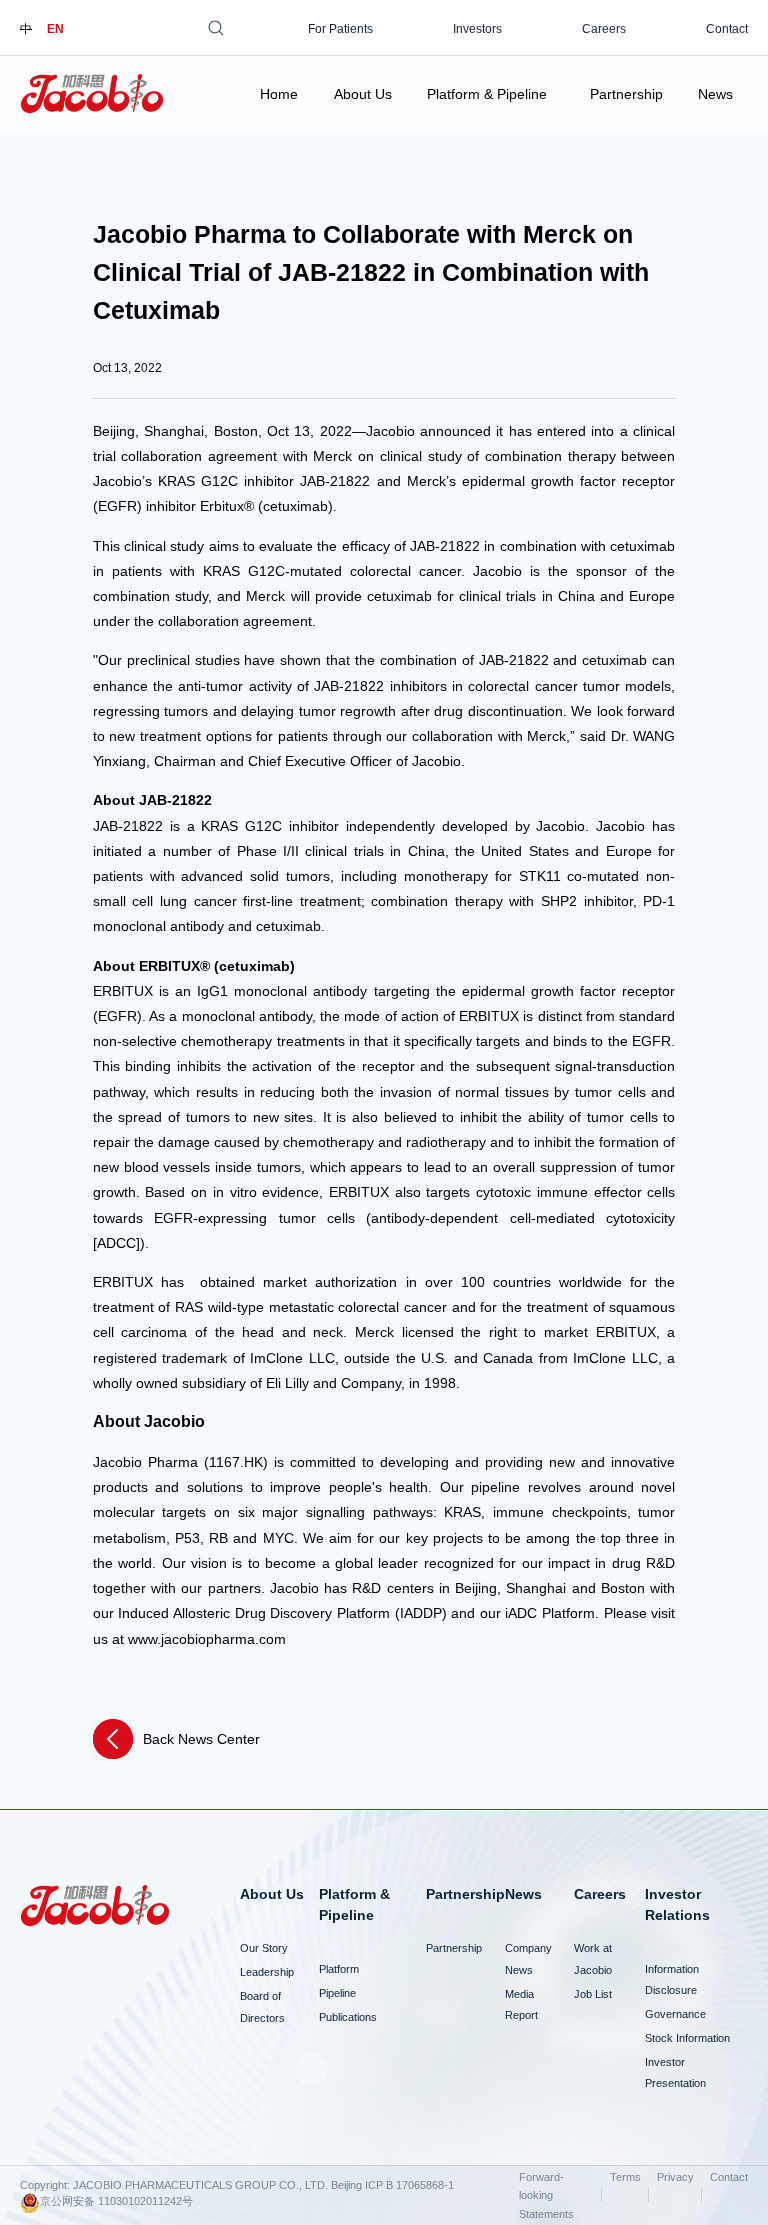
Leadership (267, 1972)
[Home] (92, 94)
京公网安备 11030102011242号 (116, 2201)
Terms (625, 2177)
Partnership (626, 94)
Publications (348, 2017)
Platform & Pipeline (487, 94)
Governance (675, 2014)
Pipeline (337, 1993)
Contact (727, 29)
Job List (593, 1994)
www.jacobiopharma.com (207, 1639)
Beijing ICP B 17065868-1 (392, 2185)
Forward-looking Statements (546, 2195)
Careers (604, 29)
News (715, 94)
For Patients (340, 29)
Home (279, 94)
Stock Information (687, 2038)
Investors (477, 29)
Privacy (675, 2177)
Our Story (264, 1948)
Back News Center (201, 1739)
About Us (363, 94)
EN (55, 29)
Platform (339, 1969)
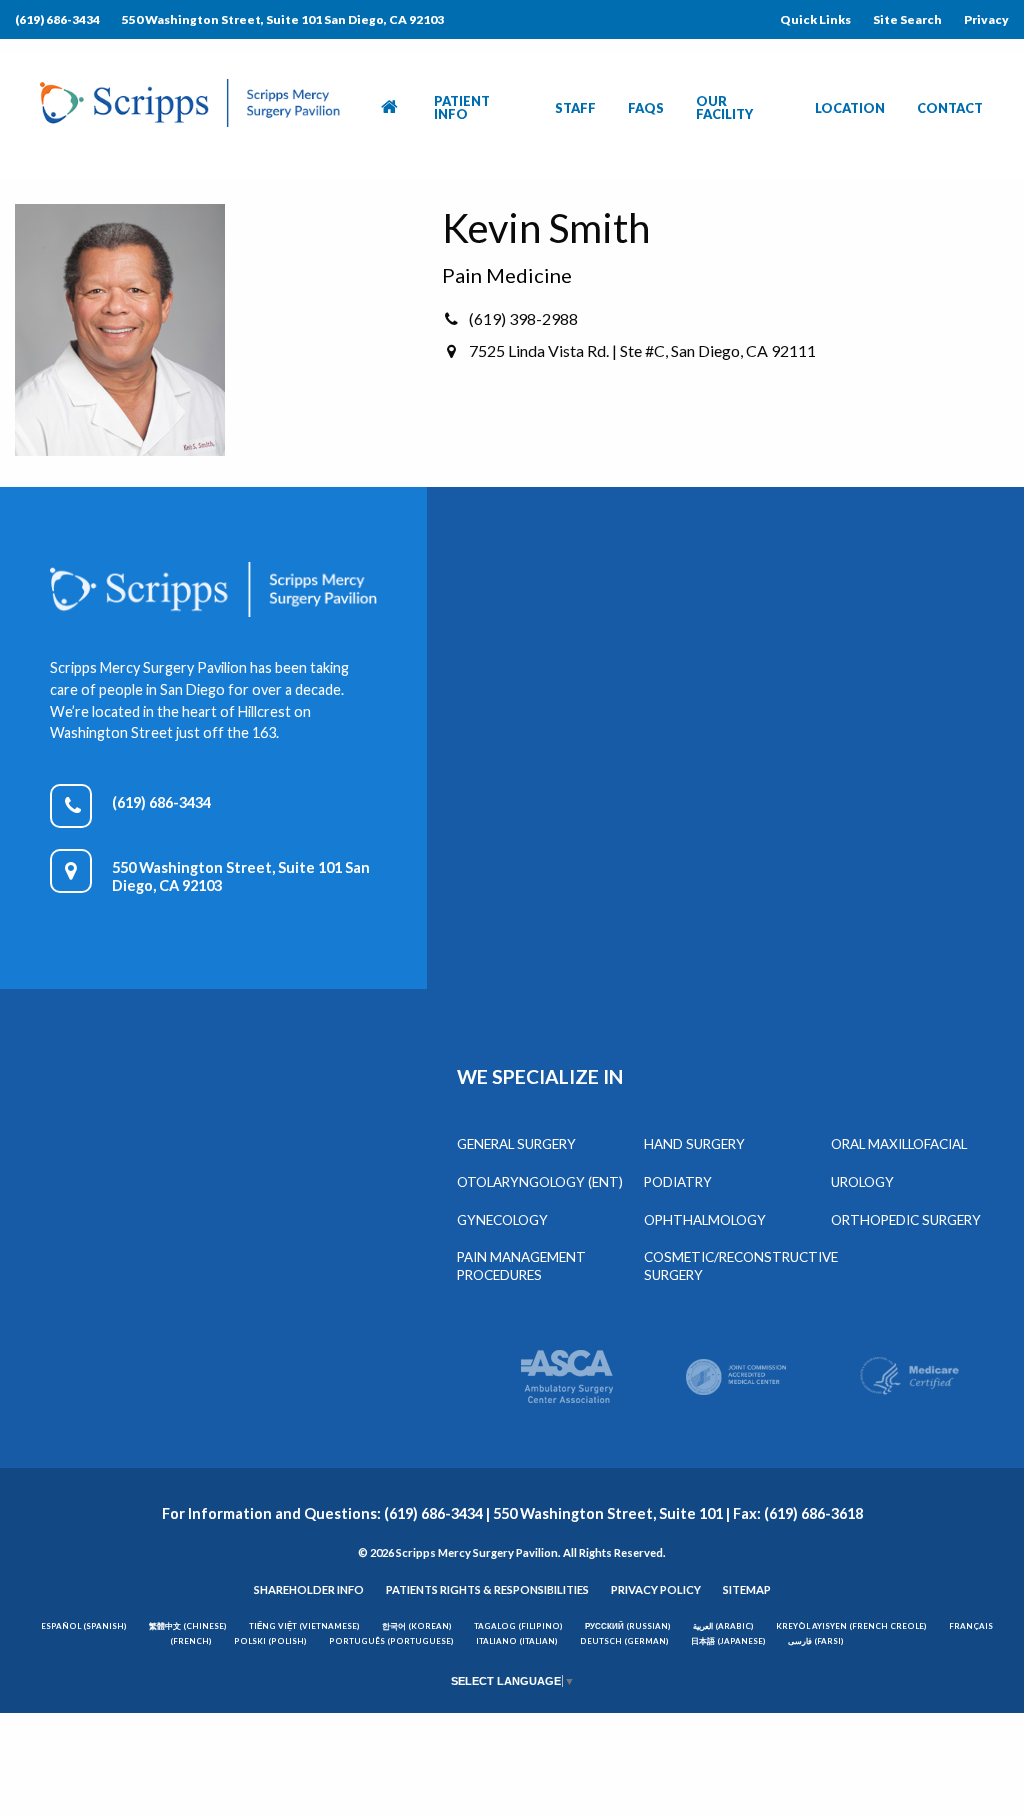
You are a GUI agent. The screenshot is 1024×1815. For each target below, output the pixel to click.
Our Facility (724, 107)
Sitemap (747, 1589)
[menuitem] (391, 108)
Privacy (986, 19)
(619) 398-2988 (523, 318)
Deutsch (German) (624, 1641)
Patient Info (462, 107)
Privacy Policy (656, 1589)
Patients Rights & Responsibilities (487, 1589)
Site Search (907, 19)
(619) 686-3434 (57, 19)
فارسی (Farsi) (816, 1641)
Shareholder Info (309, 1589)
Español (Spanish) (84, 1626)
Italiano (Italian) (517, 1641)
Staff (575, 108)
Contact (950, 108)
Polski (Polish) (270, 1641)
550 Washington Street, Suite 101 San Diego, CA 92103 (283, 19)
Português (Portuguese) (391, 1641)
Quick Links (815, 19)
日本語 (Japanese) (728, 1641)
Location (850, 108)
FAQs (646, 108)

━━━━━━

▸ Problem to work on: What is needed is an exact copy of the lines from the one containing "Español (Spanish) (84, 1626)" through the last line of the records above, both included.

▸ Finished task:
Español (Spanish) (84, 1626)
Italiano (Italian) (517, 1641)
Staff (575, 108)
Contact (950, 108)
Polski (Polish) (270, 1641)
550 Washington Street, Suite 101 San Diego, CA 92103 (283, 19)
Português (Portuguese) (391, 1641)
Quick Links (815, 19)
日本語 (Japanese) (728, 1641)
Location (850, 108)
FAQs (646, 108)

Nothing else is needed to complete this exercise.